Session 13 – Advances in Cancer Immunotherapy
Date: 24 July (Friday) 14:00 – 15:30 (GMT+8)
Venue: 701EF, 7F, TaiNEX2 / Online event platform
Professor Mark Smyth (FAA, FAHMS) is a Senior Scientist and Immunology Coordinator at QIMR Berghofer Medical Research Institute. He completed his PhD in 1988 and trained at the NCI (1988-1992), before commencing his independent research career in Australia. Over the last 20 years he rekindled world-wide interest in cancer immune surveillance, defined immune-mediated dormancy of cancer, and the role of the host immunity in chemotherapy and targeted therapy responses. More recently, he has provided new means of classifying natural killer cell (NK) subtypes and three new targets for cancer immunotherapy. He is a past winner of the William Coley Medal and Charles Brupbacher Foundation Prizes in Cancer Research. He has a number of scientific research agreements, consultancies, new patents and other patents licenced to industry. He has an H-Index of 157, is the highest cited immunologist in Australia, and is a Senior Editor, and Advisory Board Member for Cancer Discovery and Science, respectively.
Speech title & Synopsis
Resistance to anti-PD1-based immune checkpoint blockade (ICB) remains a problem for the treatment of metastatic melanoma. Tumor cells as well as host myeloid cells can express the immune checkpoint ligand CD155 to regulate immune cell function. However, the effect of tumor CD155 on the immune context of human melanoma has not been well described. High pretreatment CD155 tumor levels correlated with high parenchymal PD1+CD8+/CD8+ T cell ratios (PD1tR) and poor response to anti-PD1 therapy. In PD-L1 negative tumors, high CD155 tumor expression was associated with patients who had poor response to combination anti-PD1/CTLA4 therapy.

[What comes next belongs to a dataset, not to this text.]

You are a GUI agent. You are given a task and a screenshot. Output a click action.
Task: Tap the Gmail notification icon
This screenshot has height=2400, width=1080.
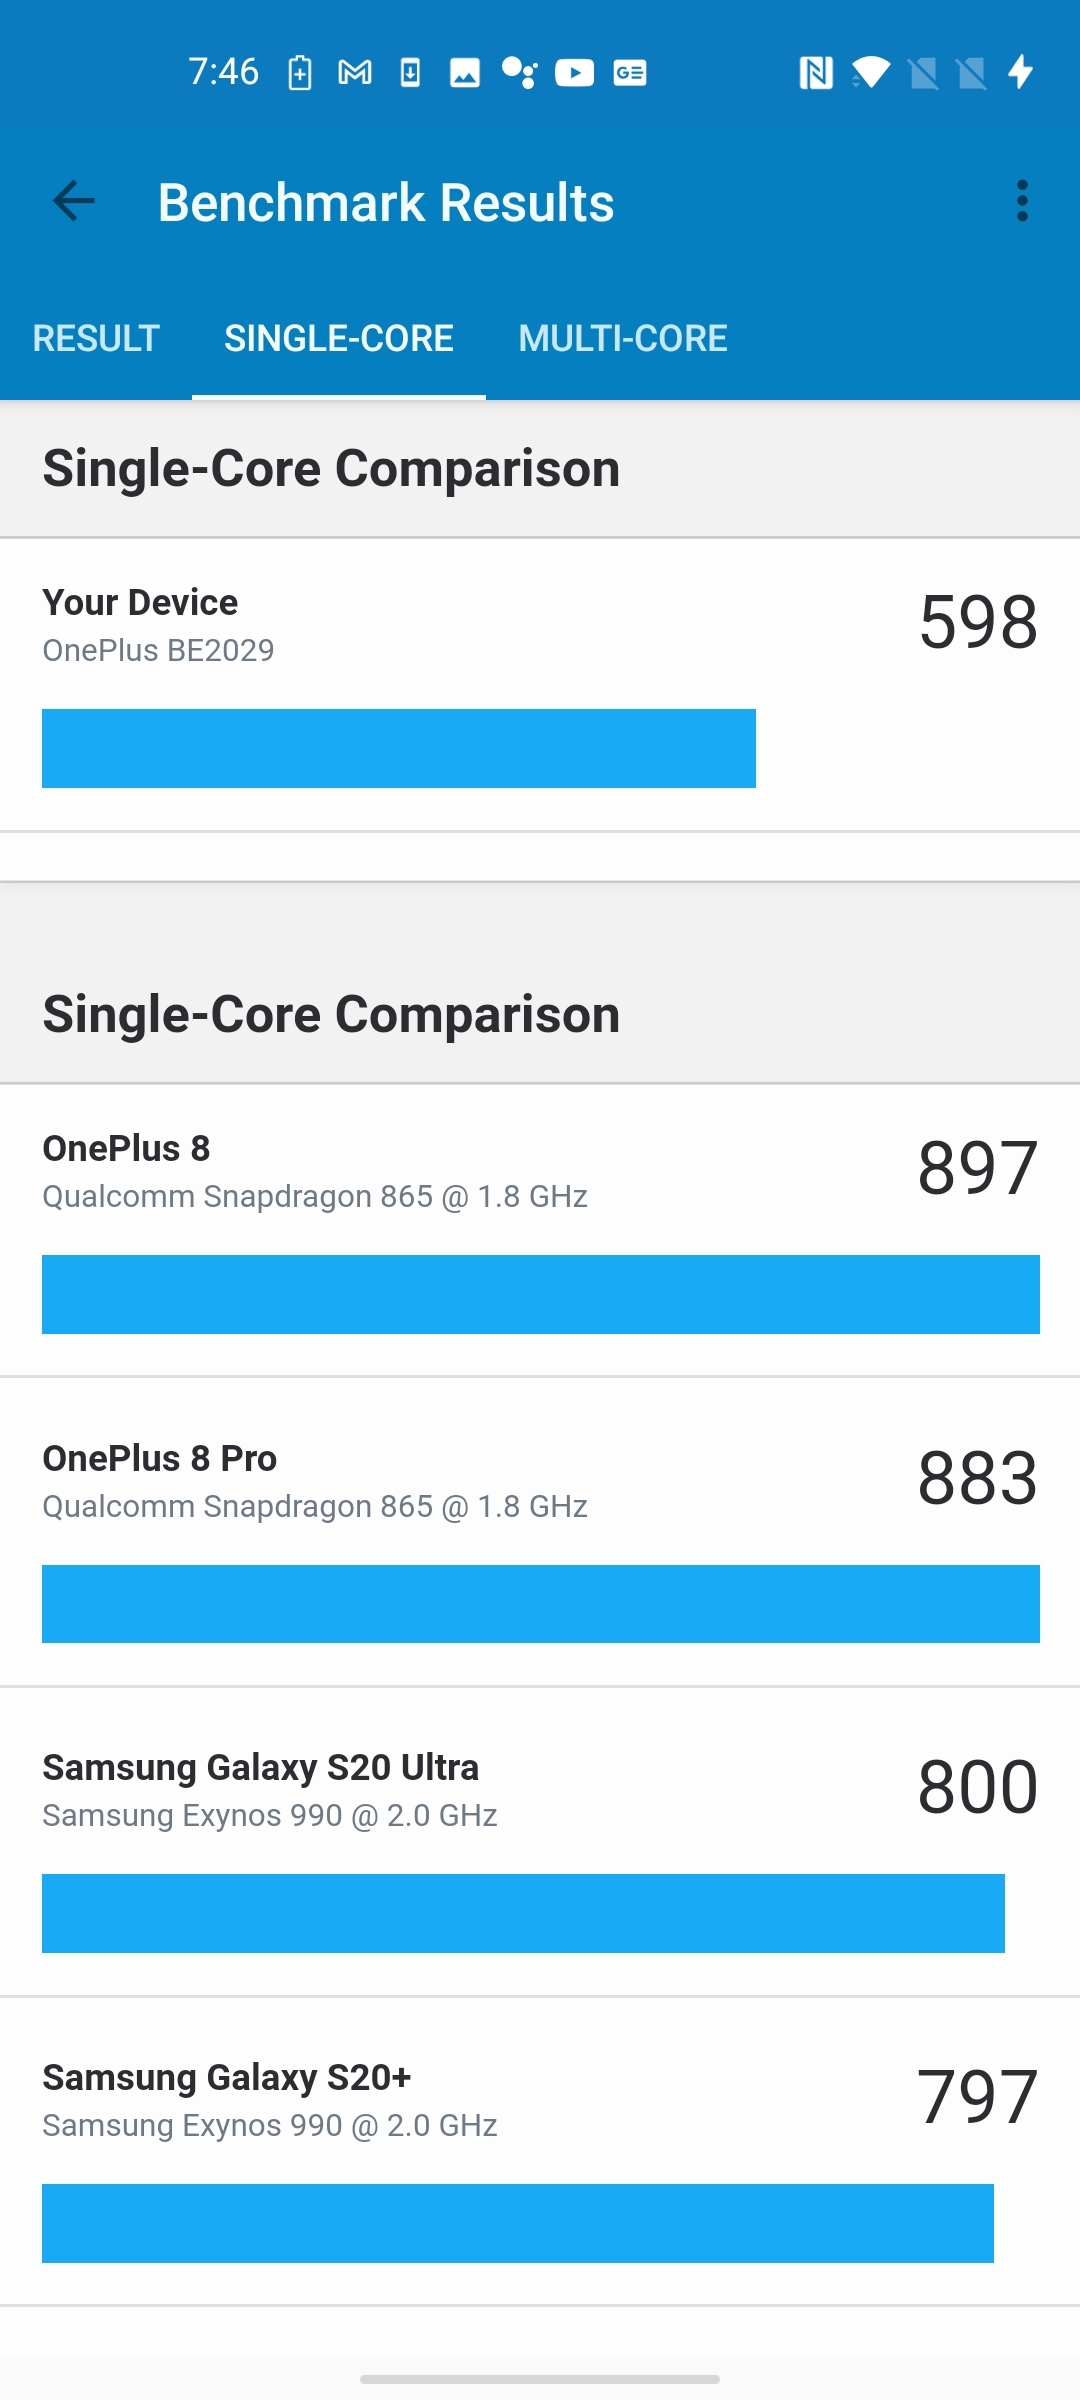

This is the first study to demonstrate that high tumor CD155 expression affects response to anti-PD1 therapy in metastatic melanoma patients. While the upregulation of inhibitory molecules is a major driver of immune escape in cancer, less is known about the regulation of T cell activating receptors within the tumor microenvironment. Here, we describe that tumor-derived CD155 contributes to the downregulation and degradation of the activating receptor CD226 (DNAM-1) in mouse and human CD8+ T cells, leading to profound loss of effector function and cancer immune evasion. In pre-treatment samples from melanoma patients, CD226+CD8+ T cells significantly correlated with improved progression free survival following immune checkpoint blockade therapy. In summary, we discovered a new immune escape mechanism in which tumor cells inhibit T cells through targeted downregulation and degradation of an activating receptor.